There is, in fact, much spicy aesthetic wisdom in this post, linked here, including meditations on mediums and messages, high art vs. pop art, symbol & referent, and a host of other things I have begun dimly to understand. In any case, here is his knife-point, at the peroratio where it belongs:

The disdain of the modern artist for the commercial is not a sign of their own good breeding, as they so suppose, but in fact evidence of the smallness of their souls, for they are unable to emerge from the smallness of their own souls and submerge themselves in anything greater than themselves. For the act of creating such is the act of channeling the essence of the greater thing, whereas they can only write of their own meager selves. Depression this, anxiety that, and a lot of Brooklyn status panic. That about covers the bulk of modern artistic production, doesn’t it? A self-absorption.

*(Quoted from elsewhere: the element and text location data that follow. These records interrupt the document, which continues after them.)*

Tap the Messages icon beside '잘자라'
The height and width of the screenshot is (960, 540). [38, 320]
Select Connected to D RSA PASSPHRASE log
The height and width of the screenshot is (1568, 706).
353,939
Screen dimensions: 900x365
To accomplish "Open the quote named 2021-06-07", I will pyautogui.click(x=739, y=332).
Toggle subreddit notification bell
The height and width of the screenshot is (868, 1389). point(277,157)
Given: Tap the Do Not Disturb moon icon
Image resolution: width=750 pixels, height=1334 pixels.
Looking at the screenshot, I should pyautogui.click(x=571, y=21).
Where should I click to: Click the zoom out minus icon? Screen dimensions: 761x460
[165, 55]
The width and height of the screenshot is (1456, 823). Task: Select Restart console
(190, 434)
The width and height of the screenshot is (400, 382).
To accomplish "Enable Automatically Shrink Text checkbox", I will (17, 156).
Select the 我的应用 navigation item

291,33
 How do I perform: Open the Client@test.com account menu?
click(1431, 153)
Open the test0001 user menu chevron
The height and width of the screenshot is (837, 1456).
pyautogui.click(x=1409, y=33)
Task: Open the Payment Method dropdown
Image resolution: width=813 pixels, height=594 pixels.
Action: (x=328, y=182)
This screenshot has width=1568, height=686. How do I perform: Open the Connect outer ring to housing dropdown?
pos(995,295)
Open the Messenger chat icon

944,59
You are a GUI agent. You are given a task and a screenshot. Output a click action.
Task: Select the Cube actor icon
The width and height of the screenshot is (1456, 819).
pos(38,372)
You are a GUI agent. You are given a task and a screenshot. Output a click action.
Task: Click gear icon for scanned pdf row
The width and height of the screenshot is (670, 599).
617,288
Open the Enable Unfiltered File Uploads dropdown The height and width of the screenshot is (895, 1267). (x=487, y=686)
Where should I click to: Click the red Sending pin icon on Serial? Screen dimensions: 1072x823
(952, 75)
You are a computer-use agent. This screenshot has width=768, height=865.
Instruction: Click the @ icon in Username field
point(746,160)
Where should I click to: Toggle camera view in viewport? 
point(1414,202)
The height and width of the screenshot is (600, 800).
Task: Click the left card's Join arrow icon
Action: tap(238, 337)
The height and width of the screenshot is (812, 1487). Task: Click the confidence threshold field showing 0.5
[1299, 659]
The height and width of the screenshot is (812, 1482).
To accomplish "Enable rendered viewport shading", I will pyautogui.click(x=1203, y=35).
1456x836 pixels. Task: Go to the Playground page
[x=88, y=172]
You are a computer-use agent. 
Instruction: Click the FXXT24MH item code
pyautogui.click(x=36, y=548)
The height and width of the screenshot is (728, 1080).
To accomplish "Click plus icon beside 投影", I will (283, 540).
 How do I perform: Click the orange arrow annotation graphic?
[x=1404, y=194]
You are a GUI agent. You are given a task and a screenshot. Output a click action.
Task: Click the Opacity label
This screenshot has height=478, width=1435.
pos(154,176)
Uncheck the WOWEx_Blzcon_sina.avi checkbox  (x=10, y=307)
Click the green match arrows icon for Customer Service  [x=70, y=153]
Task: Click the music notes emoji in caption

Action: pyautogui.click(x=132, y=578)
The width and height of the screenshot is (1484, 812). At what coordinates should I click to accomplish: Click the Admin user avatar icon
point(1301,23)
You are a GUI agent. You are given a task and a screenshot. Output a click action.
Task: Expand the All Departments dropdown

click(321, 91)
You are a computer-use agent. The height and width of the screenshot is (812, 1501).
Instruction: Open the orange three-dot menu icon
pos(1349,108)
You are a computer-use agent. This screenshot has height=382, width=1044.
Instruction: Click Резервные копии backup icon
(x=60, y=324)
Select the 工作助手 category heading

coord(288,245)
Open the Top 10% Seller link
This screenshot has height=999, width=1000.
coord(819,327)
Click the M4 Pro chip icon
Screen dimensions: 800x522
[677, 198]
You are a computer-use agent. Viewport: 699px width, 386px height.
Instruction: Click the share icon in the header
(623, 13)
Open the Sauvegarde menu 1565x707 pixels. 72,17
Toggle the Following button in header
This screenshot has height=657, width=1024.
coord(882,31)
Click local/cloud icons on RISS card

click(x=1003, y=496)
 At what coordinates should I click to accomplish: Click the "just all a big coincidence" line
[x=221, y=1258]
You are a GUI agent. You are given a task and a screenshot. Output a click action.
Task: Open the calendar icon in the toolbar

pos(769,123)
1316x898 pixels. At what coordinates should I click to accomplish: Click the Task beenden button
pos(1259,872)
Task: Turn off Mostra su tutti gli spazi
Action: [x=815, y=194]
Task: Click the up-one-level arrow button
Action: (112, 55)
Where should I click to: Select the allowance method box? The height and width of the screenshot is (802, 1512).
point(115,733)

“Aesthetica McNuggetica, Or Idealism Real Word Count by the Baron”, An Inelegant Viceroy

This differs in diagnosis from what I drew from Ruskin earlier:

I’m less interested in disputing this argument than in noting the pervasiveness of it in the world of art today. If, as Ruskin seems ready to argue, the industrial world has abandoned art, in favor of infinite replicability, then it seems as predictable as night following day that the art world would abandon industry. Thus the demand for absolute novelty and uselessness in the art world, to the point where Modern art today is really anti-Art: a pose and a hustle, the creation of the maximum of bewilderment and absurdity with the minimum of effort, papered over with post-modernist bafflegab and self-congratulatory obscurantism. This is not accident, it is intentional. The modern artist can only be an artist by running from the world.

“Notes on Ruskin: Modern Art is Anti-Art”, Content Blues

Yet perhaps not. It can be a case of “yes, and”. The young artistic type yearns to make Art. He does so with a certain degree of isolation, for only in isolation can Art be made. He gradually absorbs, without it being directly taught him, that Muh True Art stands against Muh Status Quo. This is exactly what his teachers believe, exactly what the universities have long accepted, as they grow their endowments on the stock market. Give us New Things to Sell, the Bourgeoisie command. So is the Hip Rebel transmuted into Establishment and vice versa.

In other words, it’s all a Hustle. And you have two ways to escape: find something Grand to subsume yourself into, or retreat into the tiny redoubt of yourself. Which has his education prepared the young artist to do?